# Survival > Primitive Skills & Technology >  Lighting a fire with a magnifying glass?

## Hntrofdmnds

I have only ever been able to produce smoke and kindling from magnifying glass fires, and the occasional spark, which I tried to light, but failed. How would I go about making a fire with a magnifying glass?

----------


## Kudos

Ok, starting a Fire with a Magnifying Glass.......
I would suggest you make some Char Cloth as it is relatively easy to get an ember going on it. You will need to prepare a "Bird's Nest" in advance with extremely dry Tinder made of fine 'feathered' materials.
But primarily you are asking how to start a fire to the process is to get a smoldering ember going on the Char Cloth, transfer the Char Cloth to the center of the Bird's Nest then blow it gently until starts a flame.
There is more to starting a fire than most people realize but you will have a sense of accomplishment once you achieve it.
Hope that helps.

----------


## DomC

If you don't have charred material you can still start a fire with dry TINDER. The time of day will play a big role as the optimum brightness of the sun is between noon and 2 o'clock. During the winter the sun is farther south and it's difficult to focus the sun's rays. Sometimes it'll take up to ten minutes to reach the flashpoint temperature. Just have patience. You can up the odds as Kudos has said by using charred plant matter. I have found the color black absorbs the suns energy more readily. I experimented with white paper vs black paper and found the black paper lit faster. I used a black sharpie to color the paper. Another tip: I find that a glass lens works better than a plastic lens.

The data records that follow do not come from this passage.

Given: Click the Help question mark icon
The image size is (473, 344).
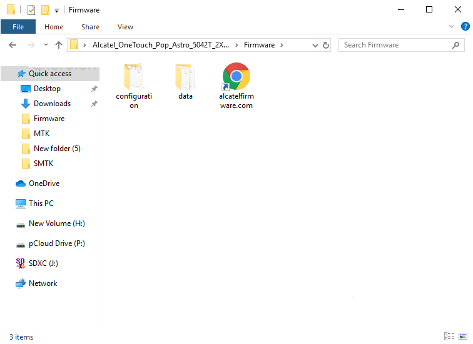Looking at the screenshot, I should point(465,27).
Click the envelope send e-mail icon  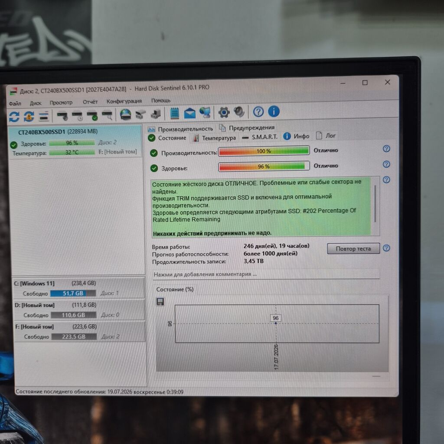coord(190,113)
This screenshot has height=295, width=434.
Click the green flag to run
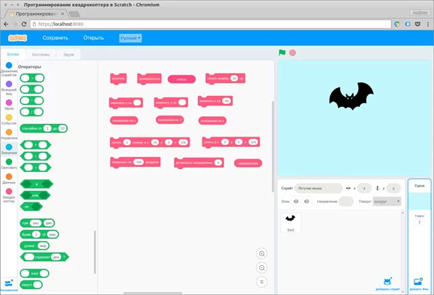(282, 53)
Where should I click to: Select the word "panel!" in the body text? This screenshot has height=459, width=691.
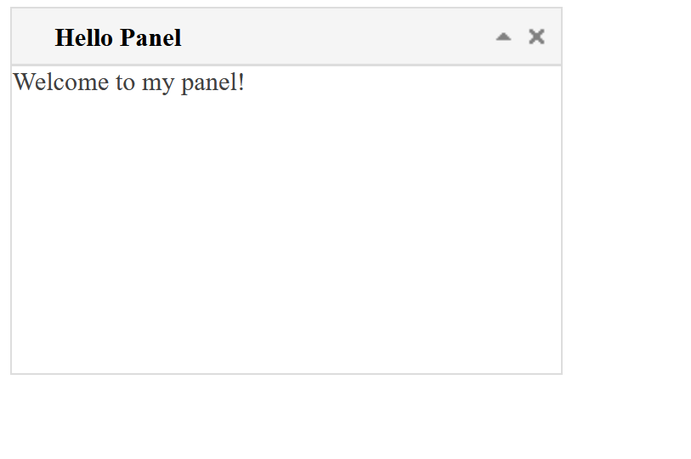212,83
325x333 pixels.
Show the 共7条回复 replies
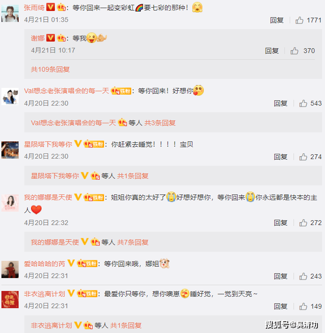133,242
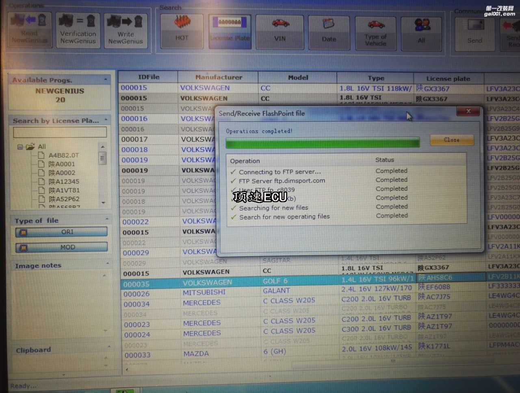Collapse the Available Progs. panel
Screen dimensions: 520x393
point(106,80)
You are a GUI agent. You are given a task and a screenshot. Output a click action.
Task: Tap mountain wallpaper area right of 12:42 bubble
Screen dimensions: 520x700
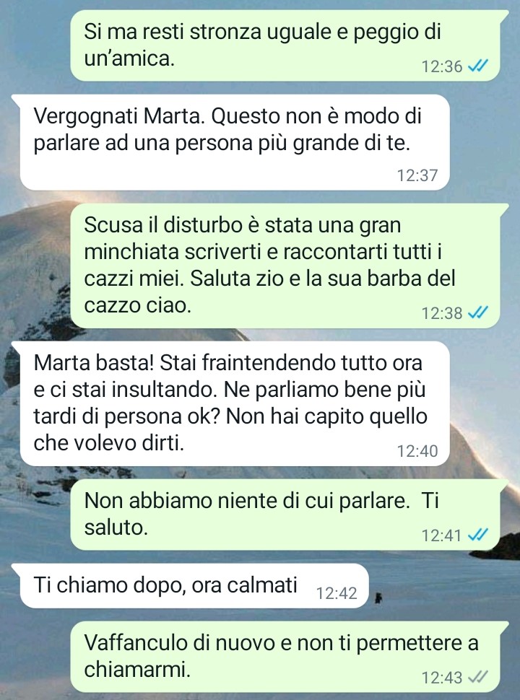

Remember this method technically works best when the sun is at its highest peak. Patience is the key. It is only one method and you should always have more than one method of fire starting. Always carry a BIC lighter for insurance. Be ready to survive. YMMV.

DomC  :Smile:   :Wink:

----------


## RangerXanatos

It can be done without anything charred but it makes it easier if you have some.  I have used charred cloth and wood from previous fires.  

http://www.wilderness-survival.net/f...light=homework
Post 10:



> Just came in from outside doing my homework.  I used dryer lint, punkwood, and pine needles.  The dryer lint, scorched but no flame.  The punkwood turned into an ember almost instantly and this could be placed in another tinder bundle and blown into flame.  I tried placing it into the lint, but it wouldn't catch.  I think there may have been too much hair in the mix.  The needles took minimal effort and blowing to catch into a full flame.  I wanted to go and get some ceder bark, but was too lazy to walk out in the hot sun any more to find some.  I've had success in the past with it.
> 
> ETA...  I've added some pictures to show that it can be done.
> Attachment 8126Attachment 8127Attachment 8128Attachment 8129


The darker the material the better as lighter colors reflect more light (heat).  The warmer outside the better as the temperature doesn't have to raise as much and will raise quicker.  Try getting some pine needles that have been ran over by vehicle tires.  If you cannot find any already ran over, beat the needles till they are fiberous and softer.

----------


## DomC

> It can be done without anything charred but it makes it easier if you have some.  I have used charred cloth and wood from previous fires.  
> 
> http://www.wilderness-survival.net/f...light=homework
> Post 10:
> 
> 
> The darker the material the better as lighter colors reflect more light (heat).  The warmer outside the better as the temperature doesn't have to raise as much and will raise quicker.  Try getting some pine needles that have been ran over by vehicle tires.  If you cannot find any already ran over, beat the needles till they are fiberous and softer.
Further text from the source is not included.